Teh taxi advice is sound, but not very applicable in Yangmei, as there’s only a few around.
[quote=“Mr He”][quote=“braxtonhicks”]How do they determine if you’re drunk? Is there a test or breathalizer (sp?)
And I remember learning somewhere that if you allow about an hour per drink that you should be okay. Is that true?[/quote]
I think that they use the breathalizer, and that the limit is 0.25[/quote]
In Australia it’s 0.05 (hence the catchy jingle ‘be under 05, or under arrest’) so that sounds like a pretty impressive limit
The rule of thumb I heard was I think three standard drinks in an hour, then one per hour thereafter is safe. However, you have to remember to adjust for body mass, food consumed, individual metabolism etc so it’s only very rough.
There’s got to be some metric/English system difference. The legal limit in the States is either .10 or .08, depending on what state you’re in. I’m fairly sure that by the standard used in the States, .25 for most people would be somewhere between unable to stand up without assistance and passed out.

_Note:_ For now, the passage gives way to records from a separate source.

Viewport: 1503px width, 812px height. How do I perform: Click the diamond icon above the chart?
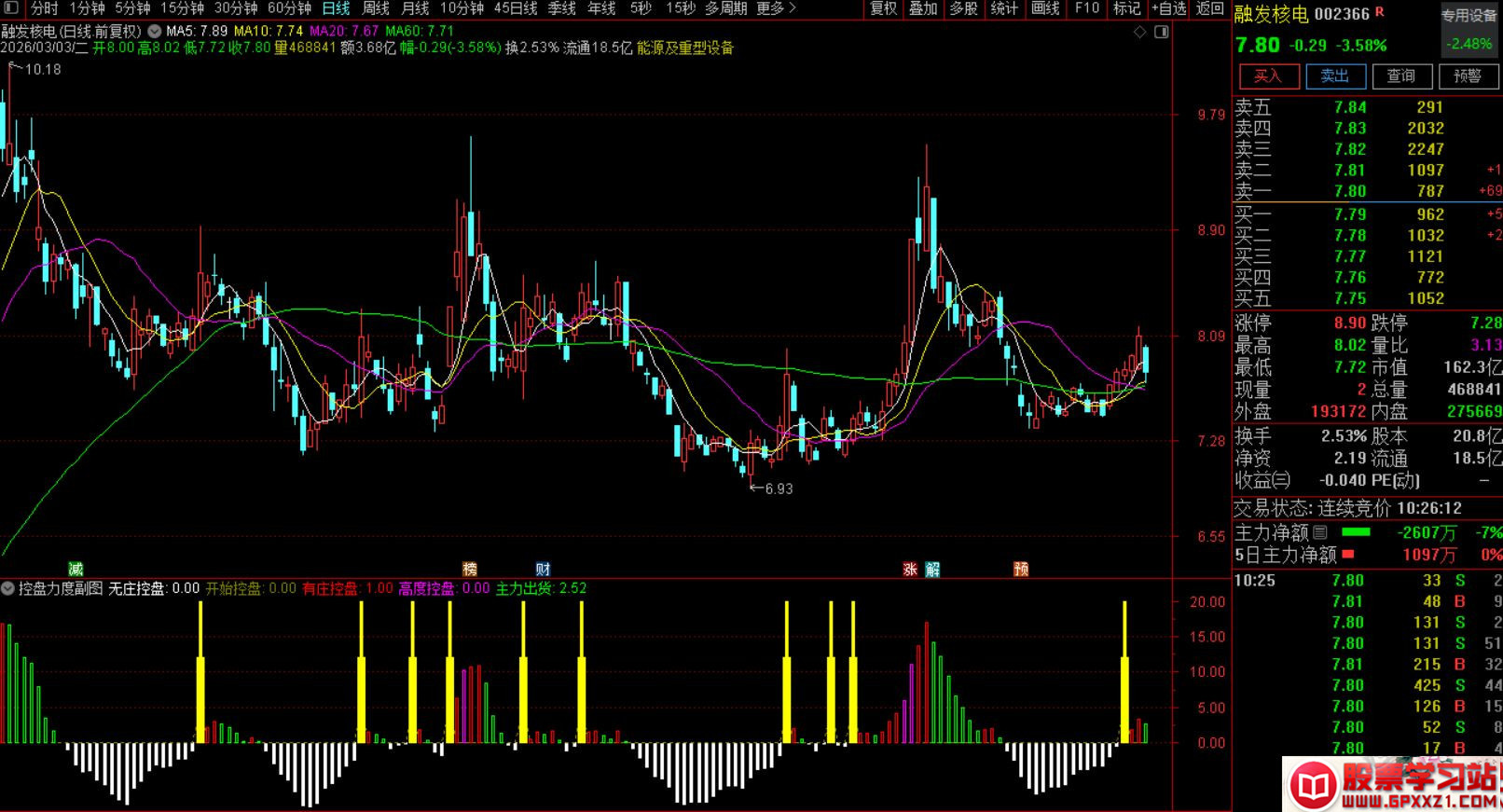(1139, 32)
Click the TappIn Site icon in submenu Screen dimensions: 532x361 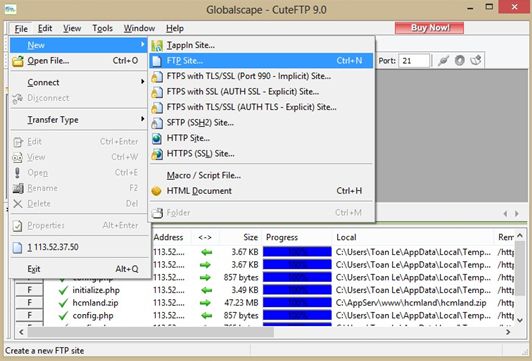click(x=157, y=45)
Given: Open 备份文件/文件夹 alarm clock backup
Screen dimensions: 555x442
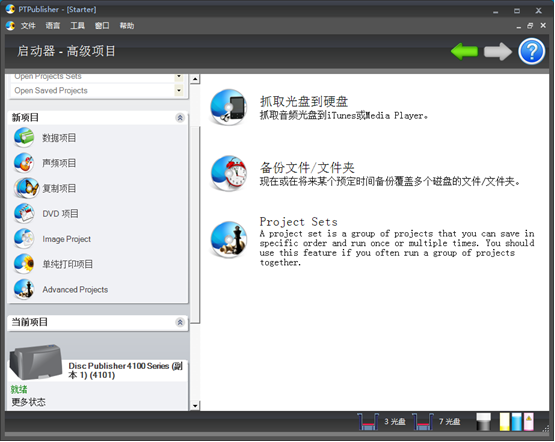Looking at the screenshot, I should pyautogui.click(x=228, y=173).
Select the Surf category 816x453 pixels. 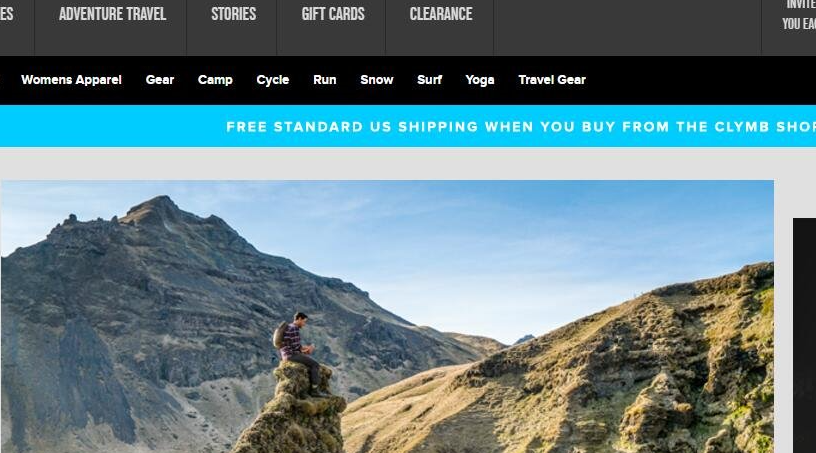click(429, 80)
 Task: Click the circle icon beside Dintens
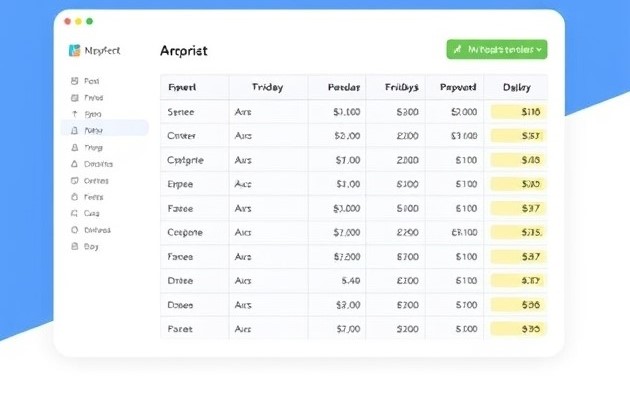pos(74,230)
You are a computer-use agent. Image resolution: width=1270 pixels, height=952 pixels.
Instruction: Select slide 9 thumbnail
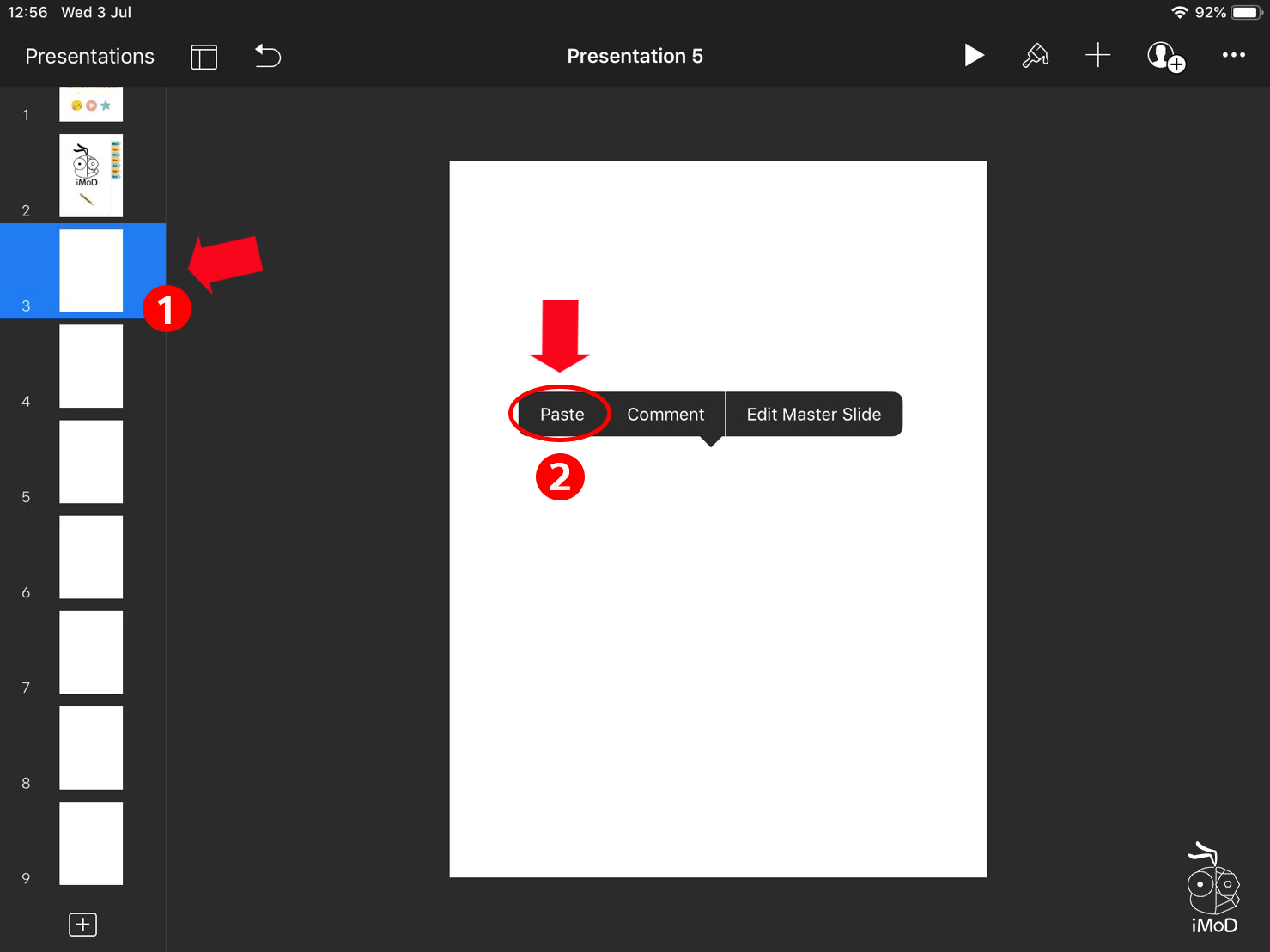[x=91, y=843]
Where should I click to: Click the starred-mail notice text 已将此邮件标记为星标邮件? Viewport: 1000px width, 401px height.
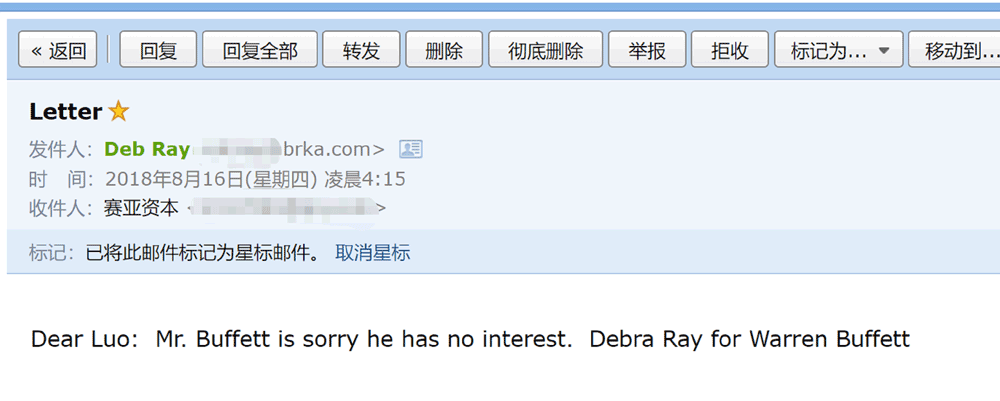[203, 253]
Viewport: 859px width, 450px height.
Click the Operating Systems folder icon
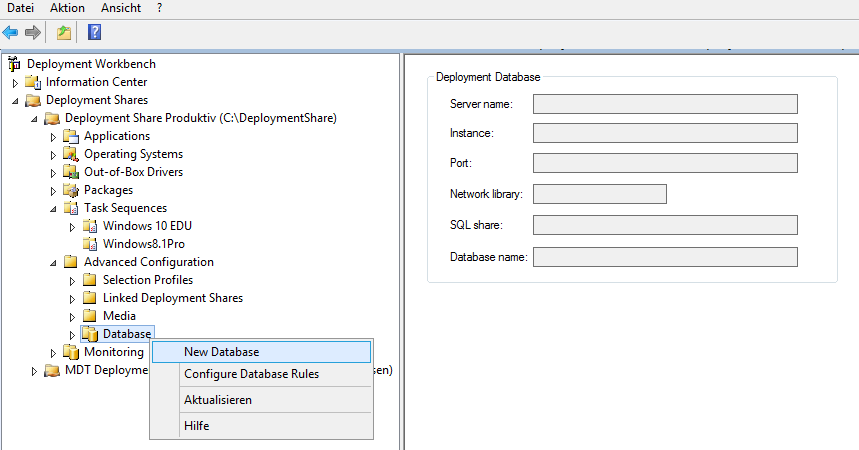click(70, 154)
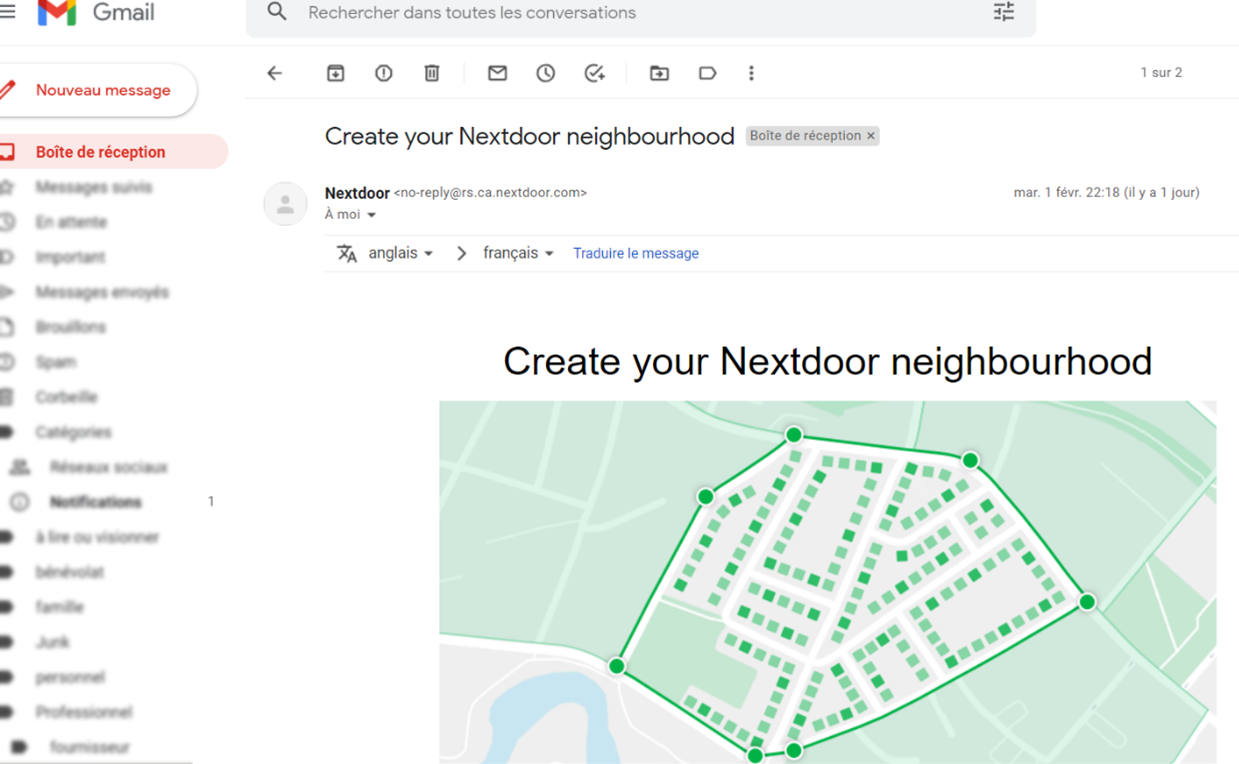Viewport: 1239px width, 764px height.
Task: Open the labels icon in the toolbar
Action: (707, 73)
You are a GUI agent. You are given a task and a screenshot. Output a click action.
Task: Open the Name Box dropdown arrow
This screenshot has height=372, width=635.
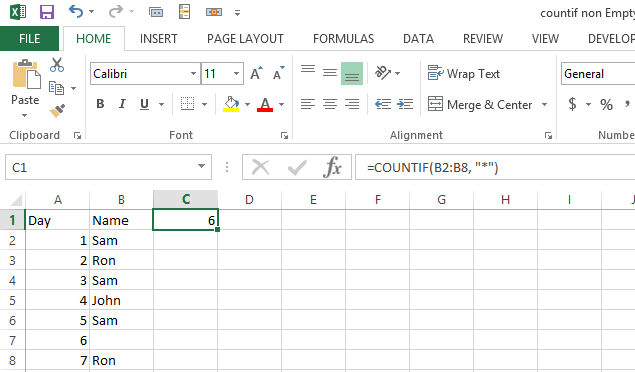(201, 166)
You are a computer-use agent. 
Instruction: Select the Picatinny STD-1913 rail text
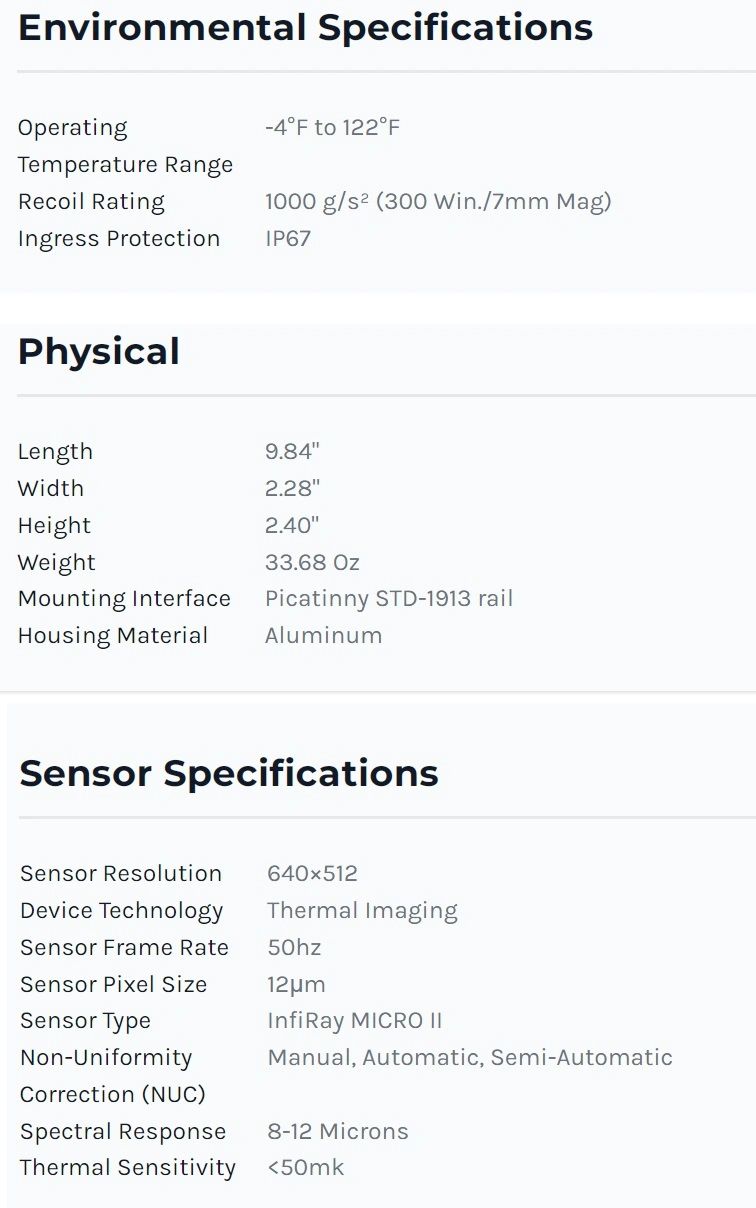(x=389, y=598)
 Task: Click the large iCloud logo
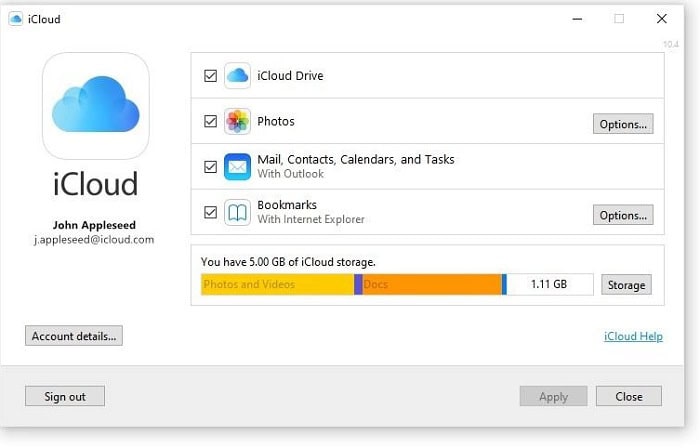[x=96, y=106]
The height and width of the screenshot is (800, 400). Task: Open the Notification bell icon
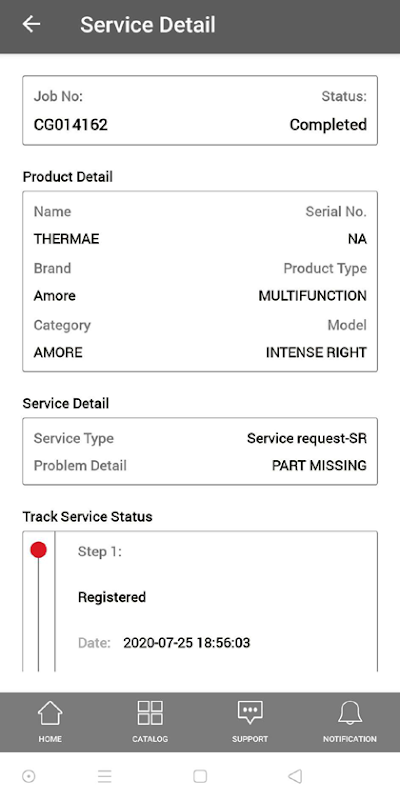[x=350, y=713]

Do they enforce this on people driving scooters and bicycles as well as people driving cars? Because nearly everybody down at the Armory and Western (the big foreigner hangouts in Tainan) on Saturday night, there are like a good 5 dozen scooters parked outside and people drive’em home, most of them pretty wasted. Driving drunk on motorscooters is a very, very common pasttime in Taiwan. Lots of people I know do it every weekend. Except for the hardcore alcoholics I know - those guys do it, like, four or five nights a week.
Not that I’m condoning drinking and driving, I’m just saying it’s extremely common around here.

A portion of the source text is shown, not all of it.